Numa pergunta enviada ao executivo socialista, o PEV alega ter recebido informação de que o medicamento Quantalan - indicado para o tratamento de doenças inflamatórias do intestino, como a Doença de Crohn, "se encontra esgotado nas farmácias portuguesas desde agosto do ano passado, ou seja, há praticamente um ano", situação que classificam como "inadmissível".

"Face a esta situação e à importância do medicamento para o dia-a-dia destes doentes, uma das primeiras tentativas que muitas pessoas fizeram foi procurar um medicamento alternativo. Ocorre que, assegurado por especialistas em gastroenterologia, não existe, para muitos casos, alternativa ao medicamento, pelo que o problema se torna mesmo muito sério", alerta o partido.

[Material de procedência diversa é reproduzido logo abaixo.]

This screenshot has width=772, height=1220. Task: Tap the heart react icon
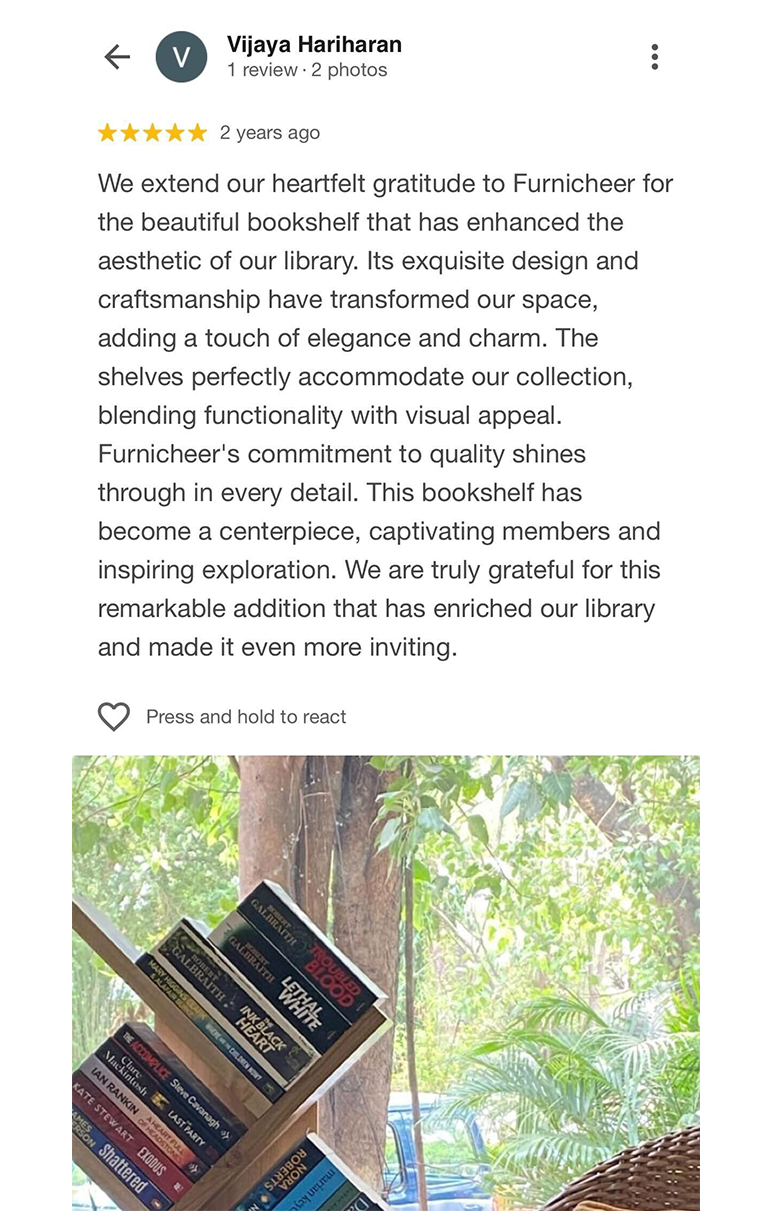point(114,716)
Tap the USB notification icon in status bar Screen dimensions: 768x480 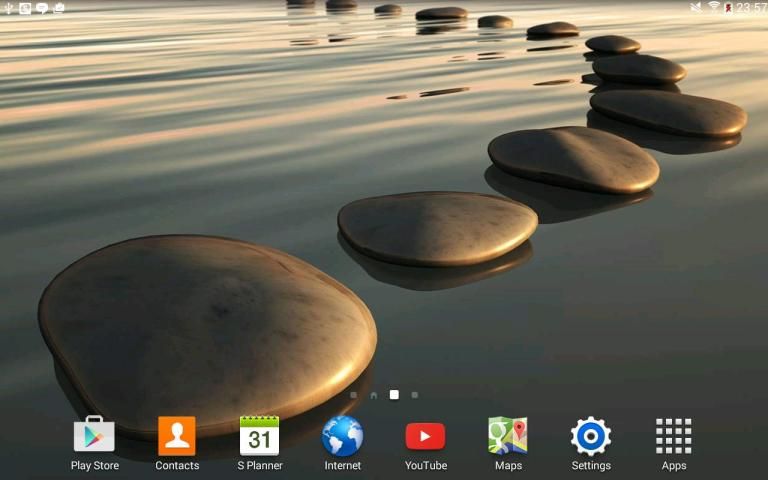click(8, 8)
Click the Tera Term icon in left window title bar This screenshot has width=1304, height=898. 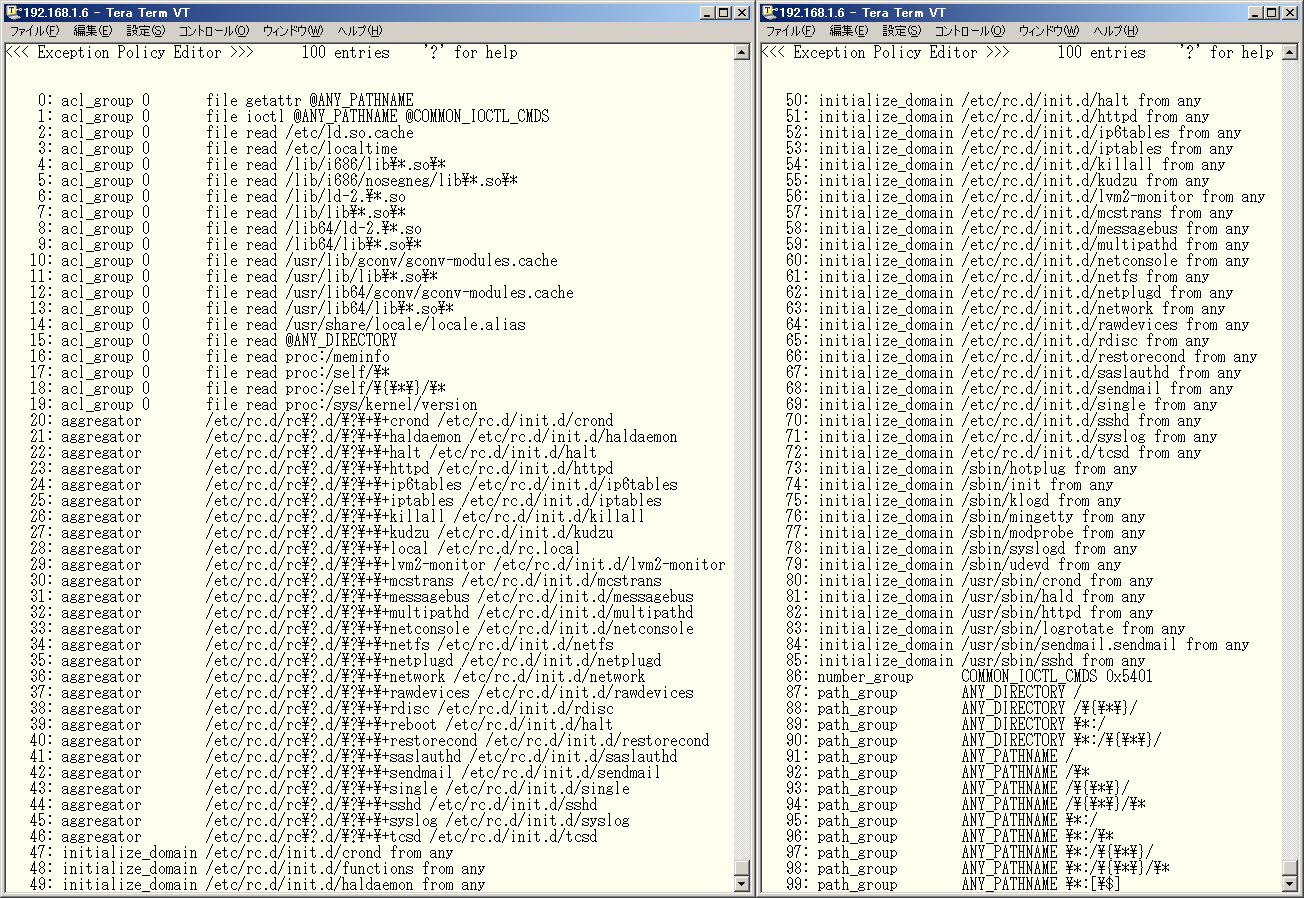pos(12,12)
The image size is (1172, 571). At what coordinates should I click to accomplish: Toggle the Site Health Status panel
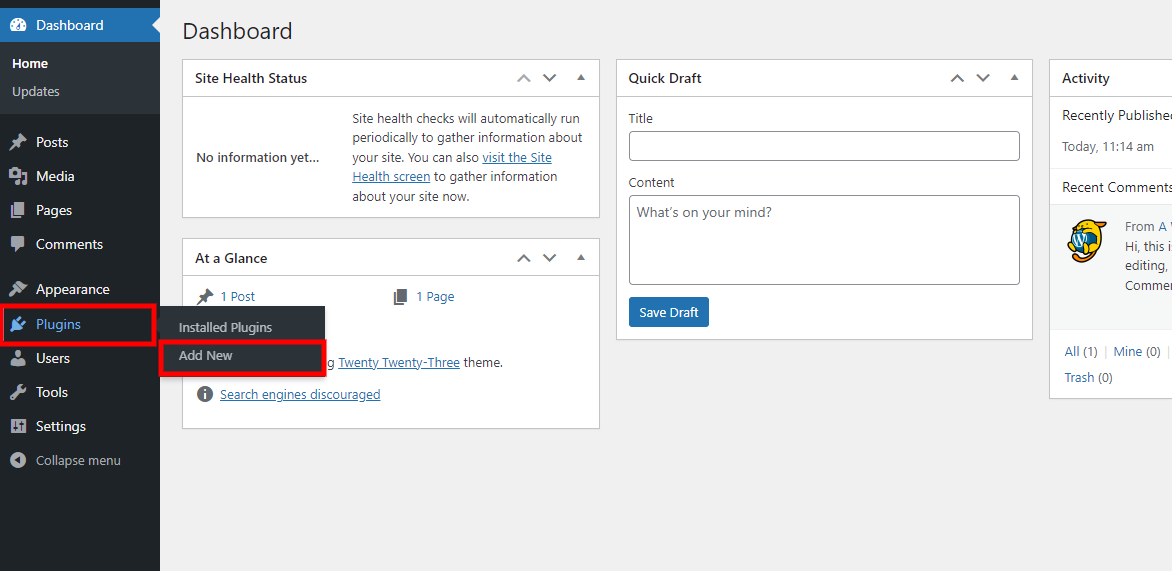point(581,78)
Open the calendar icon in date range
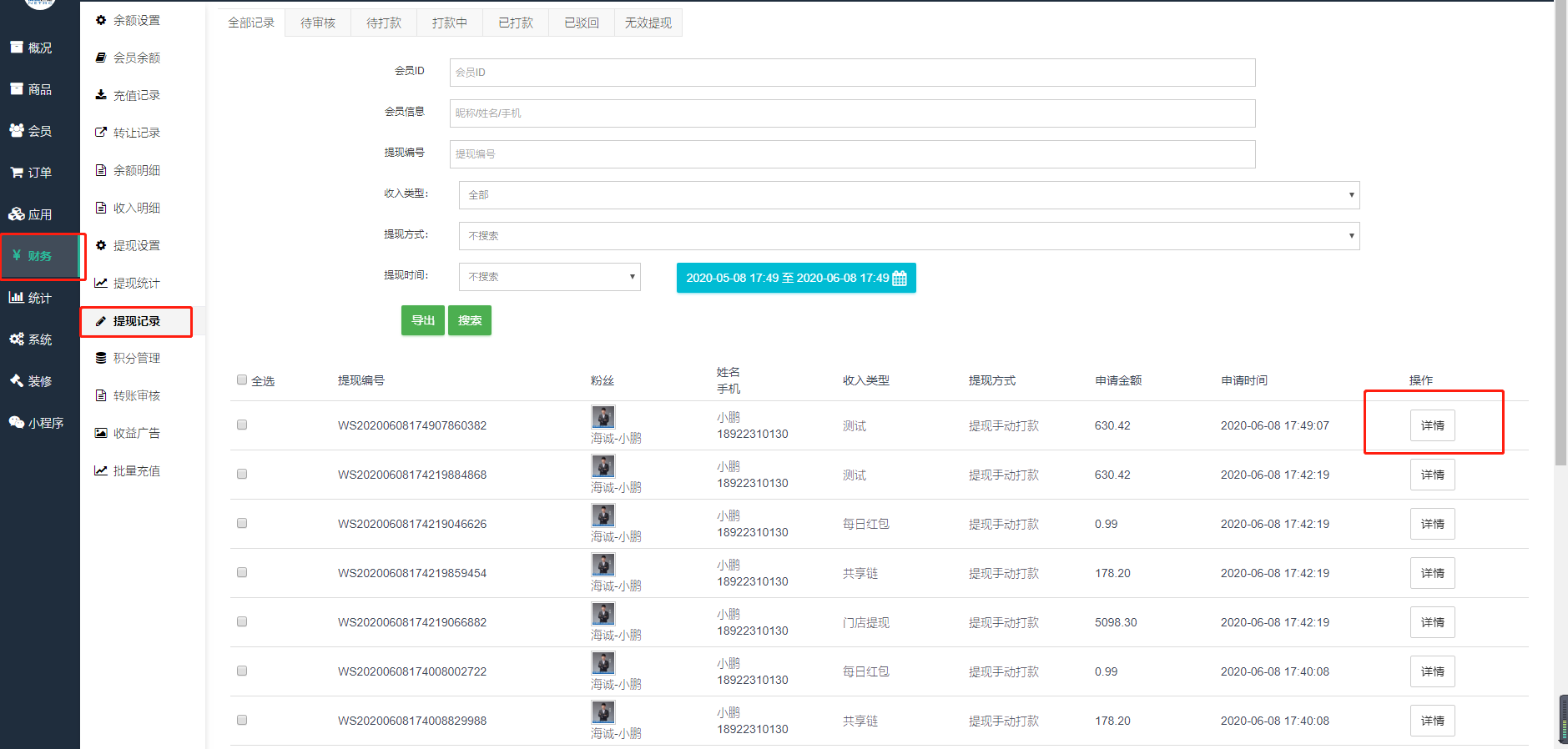 coord(900,279)
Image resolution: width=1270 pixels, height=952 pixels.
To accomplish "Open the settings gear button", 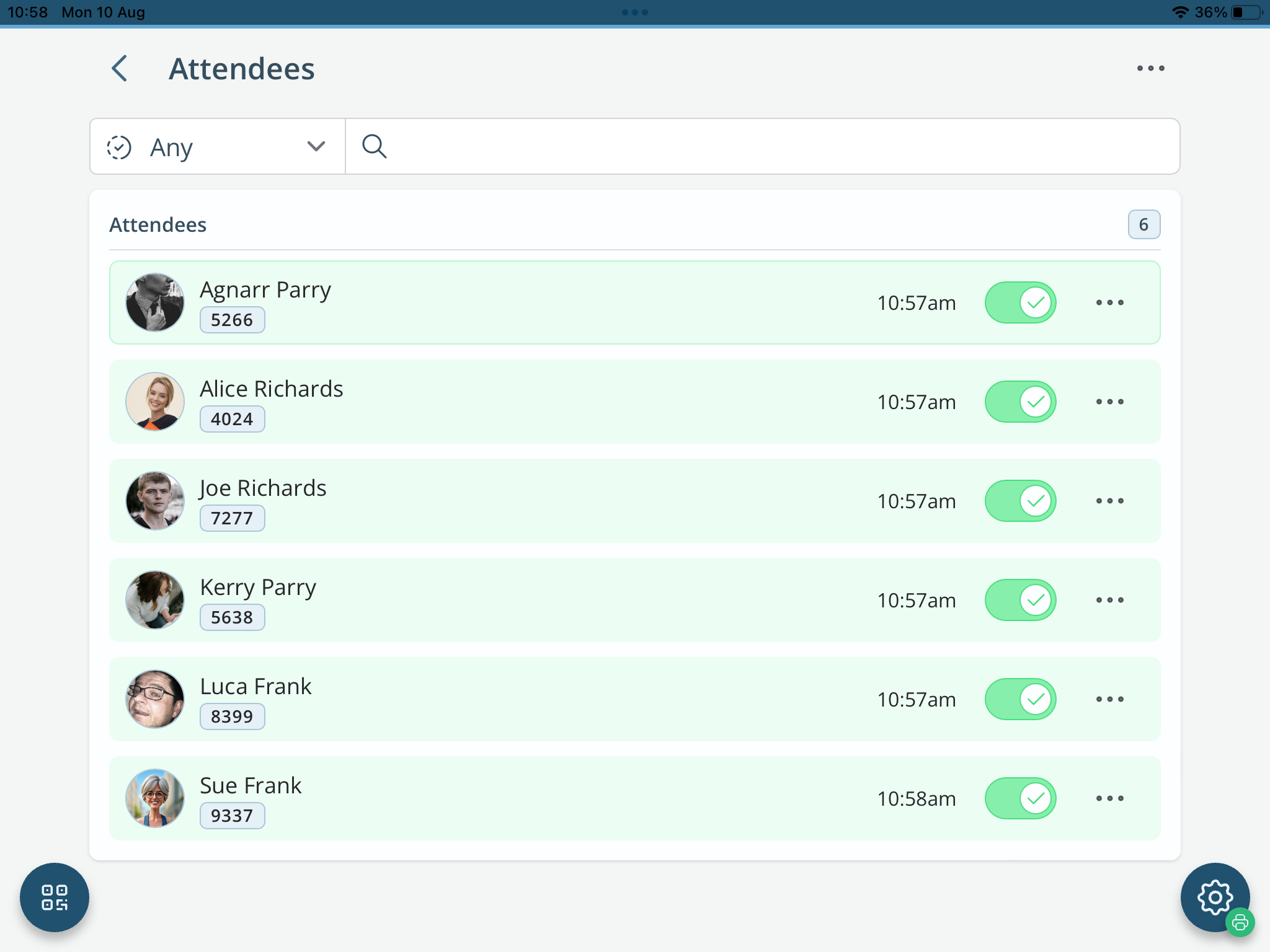I will click(x=1214, y=896).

O PEV adianta que o medicamento em causa, que contém colestiramina e é "determinante para muitos doentes, designadamente para aqueles que sofrem da doença de Crohn", está "perfeitamente disponível no país vizinho", sendo que algumas pessoas já se deslocaram até Espanha para o obter.

"Esta opção comporta, contudo, encargos brutais para estas pessoas, no acesso ao medicamento, acrescendo o facto de não poderem beneficiar de qualquer espécie de comparticipação, ao contrário do que aconteceria se o adquirissem em Portugal", sublinham no texto apresentado.

Assim, o PEV pretende saber "desde quando, precisamente" é que este medicamento deixou de estar disponível nas farmácias portuguesas, a que se deveu essa rutura de stock e se o governo "considera admissível" que o medicamento em causa se encontre indisponível no país há praticamente um ano.

Os "Verdes" questionam ainda o executivo sobre soluções encontradas para resolver esta situação, se o governo tem conhecimento da necessidade de muitos portugueses em adquirir o medicamento em Espanha, quantos ao certo estão a ser afetados por esta rutura de stock e, por fim, quando é que o medicamento será reposto.